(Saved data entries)
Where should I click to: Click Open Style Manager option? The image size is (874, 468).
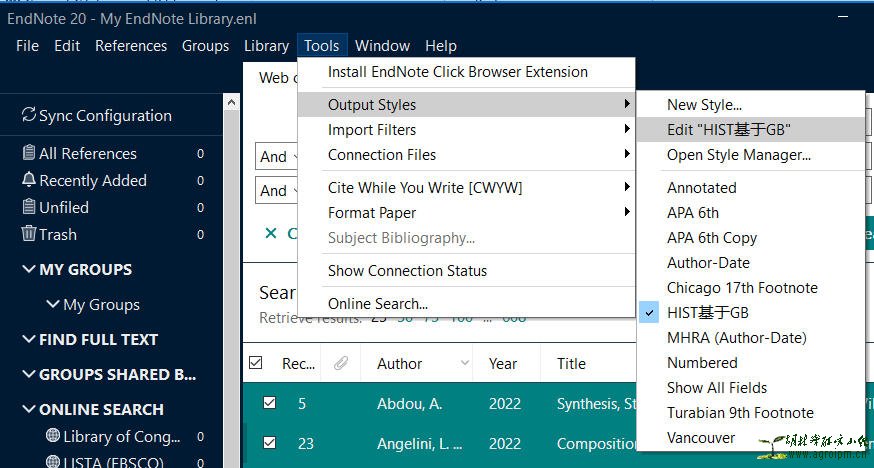pyautogui.click(x=738, y=154)
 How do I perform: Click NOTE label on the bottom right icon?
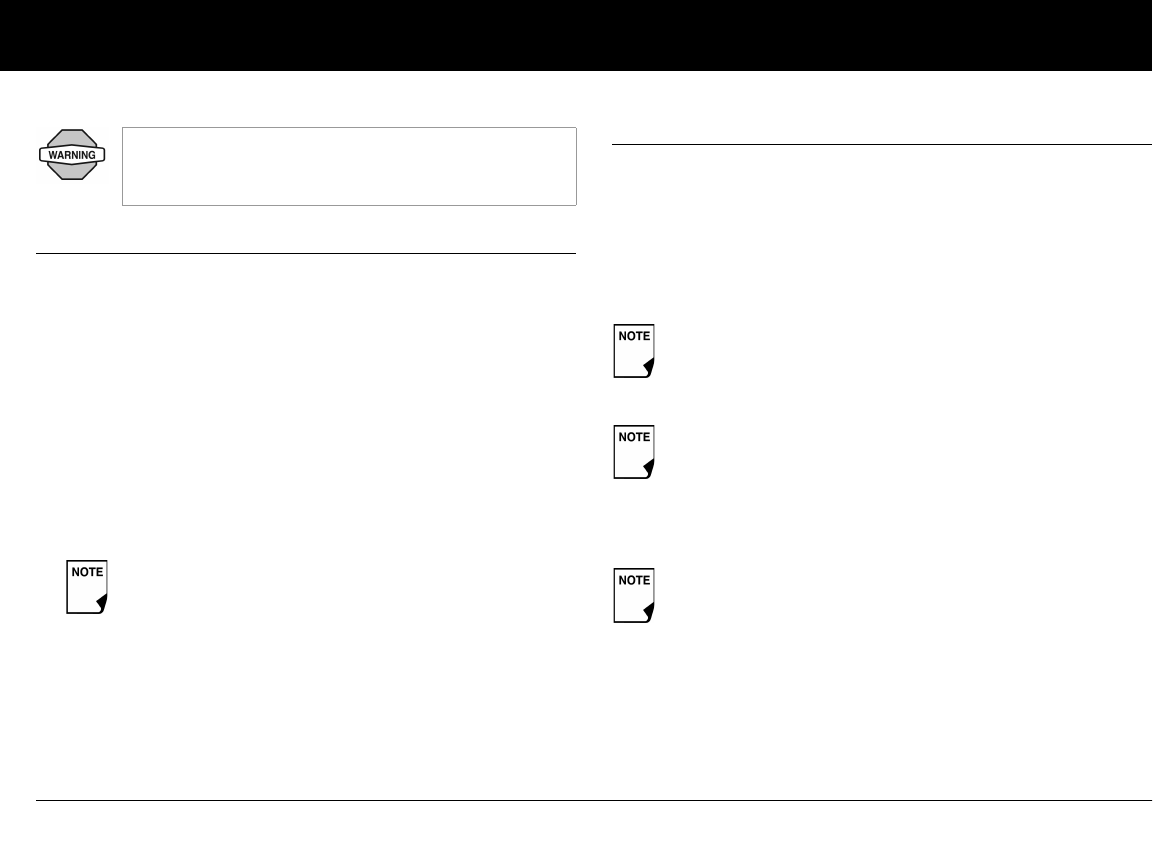634,581
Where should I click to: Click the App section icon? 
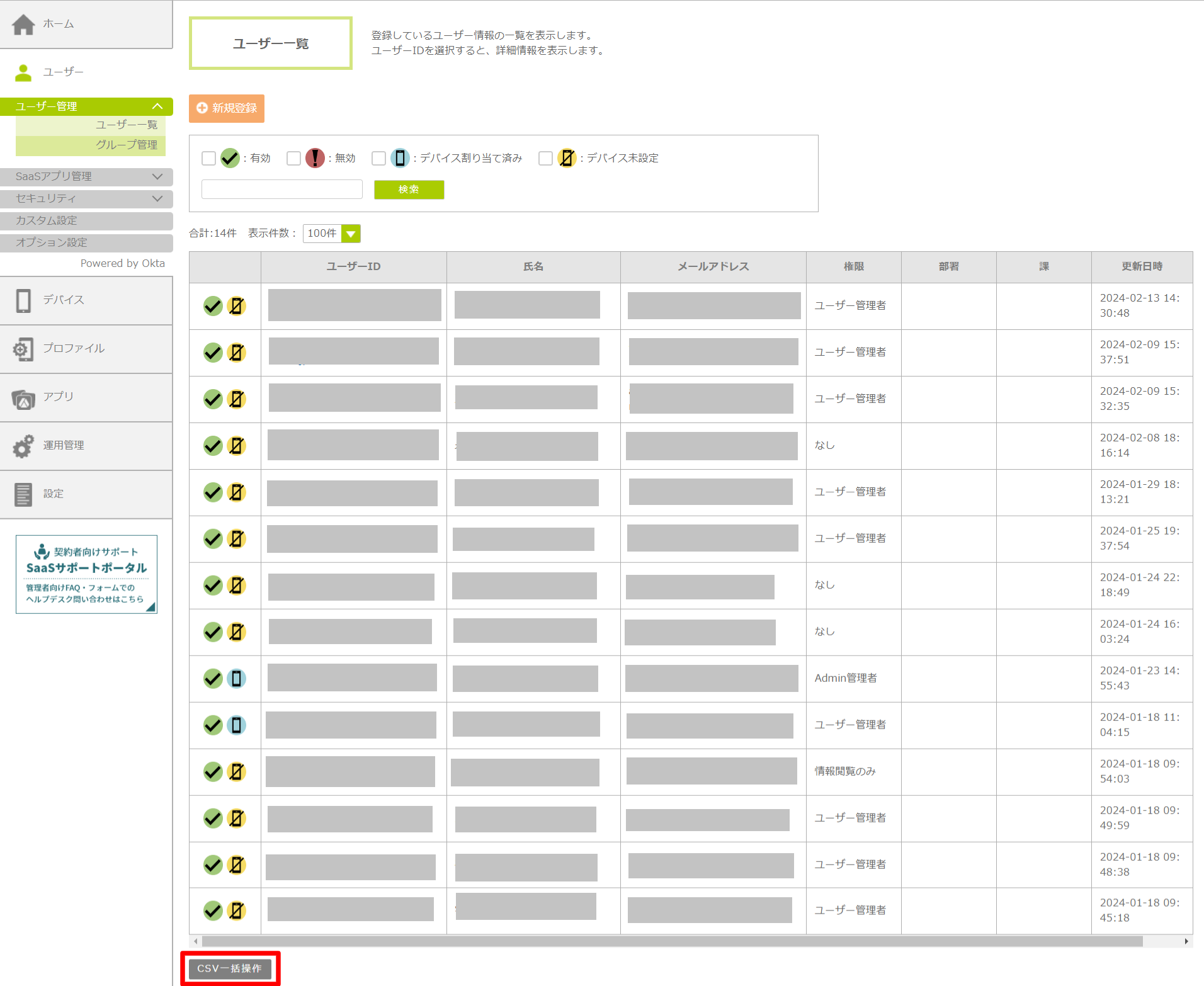pos(23,399)
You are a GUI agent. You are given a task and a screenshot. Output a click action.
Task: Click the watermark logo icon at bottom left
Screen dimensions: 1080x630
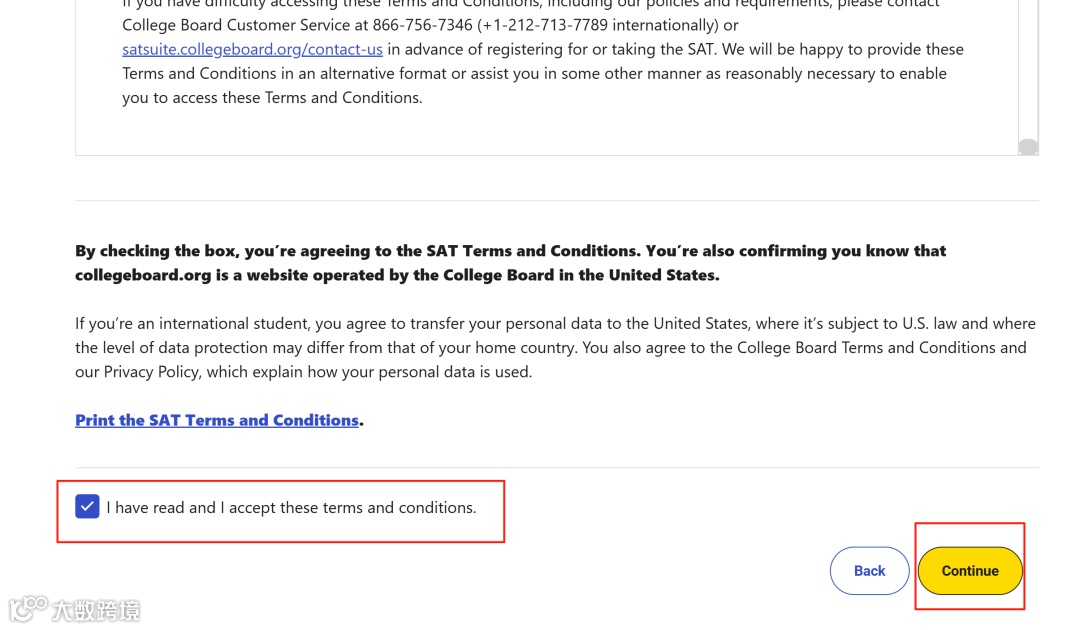(x=28, y=607)
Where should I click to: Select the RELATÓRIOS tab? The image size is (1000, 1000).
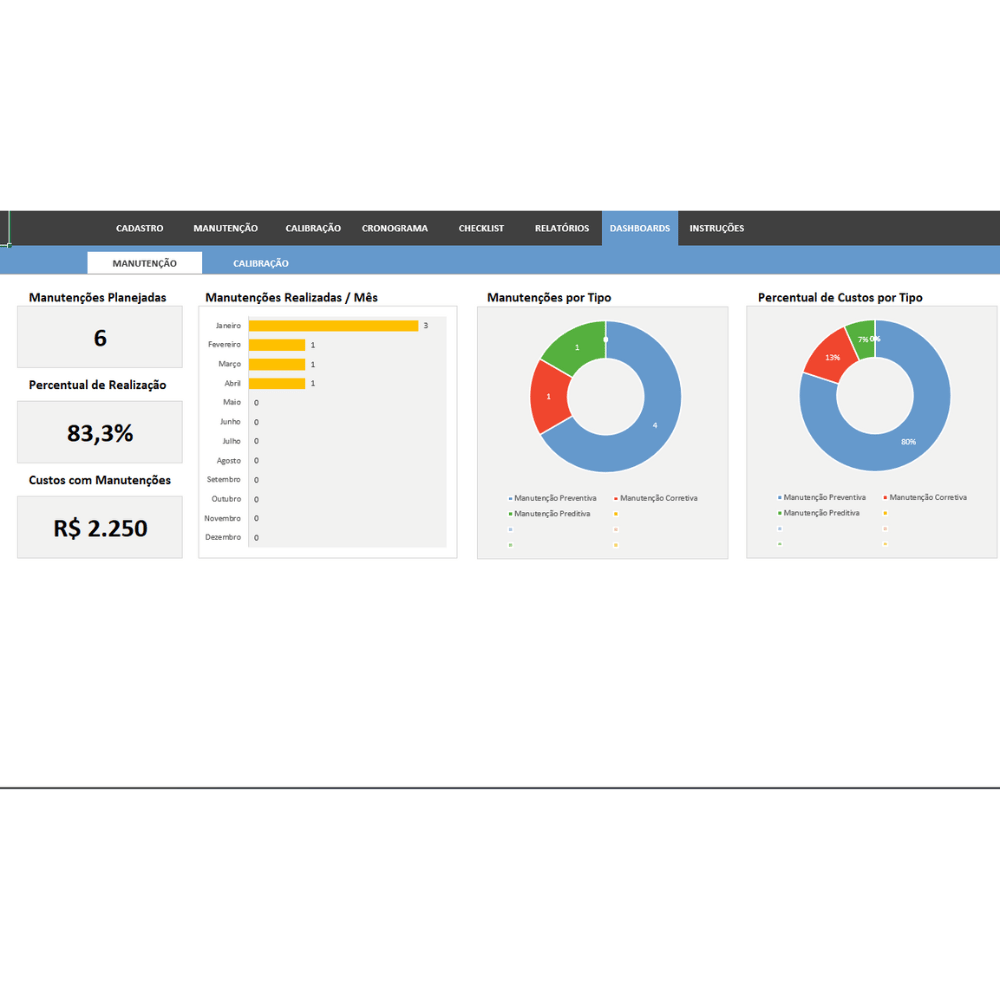click(x=562, y=228)
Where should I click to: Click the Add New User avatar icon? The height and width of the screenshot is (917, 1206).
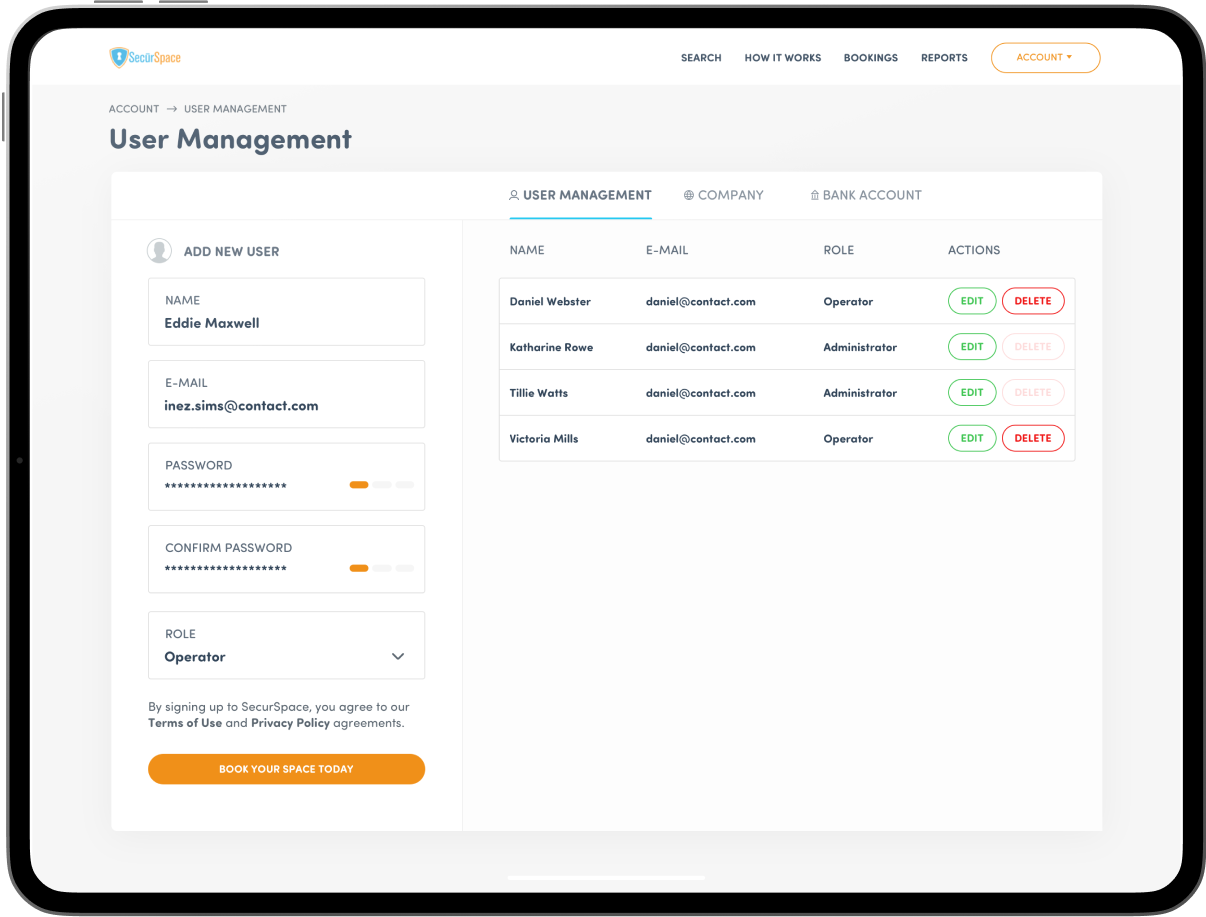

> **YOUR INSTRUCTIONS**:
Transcribe the records above exactly, excluding every picture.

> **ANSWER TO THE EXERCISE**:
Where should I click to: Click Open Style Manager option? The image size is (874, 468).
pyautogui.click(x=738, y=154)
 How do I perform: Click NOTE label on the bottom right icon?
634,581
Where should I click to: Click the App section icon? 
pos(23,399)
You are a GUI agent. You are given a task and a screenshot. Output a click action.
Task: Click the watermark logo icon at bottom left
Screen dimensions: 1080x630
(x=28, y=607)
Where should I click to: Select the RELATÓRIOS tab? The image size is (1000, 1000).
click(x=562, y=228)
Where should I click to: Click the Add New User avatar icon? The height and width of the screenshot is (917, 1206).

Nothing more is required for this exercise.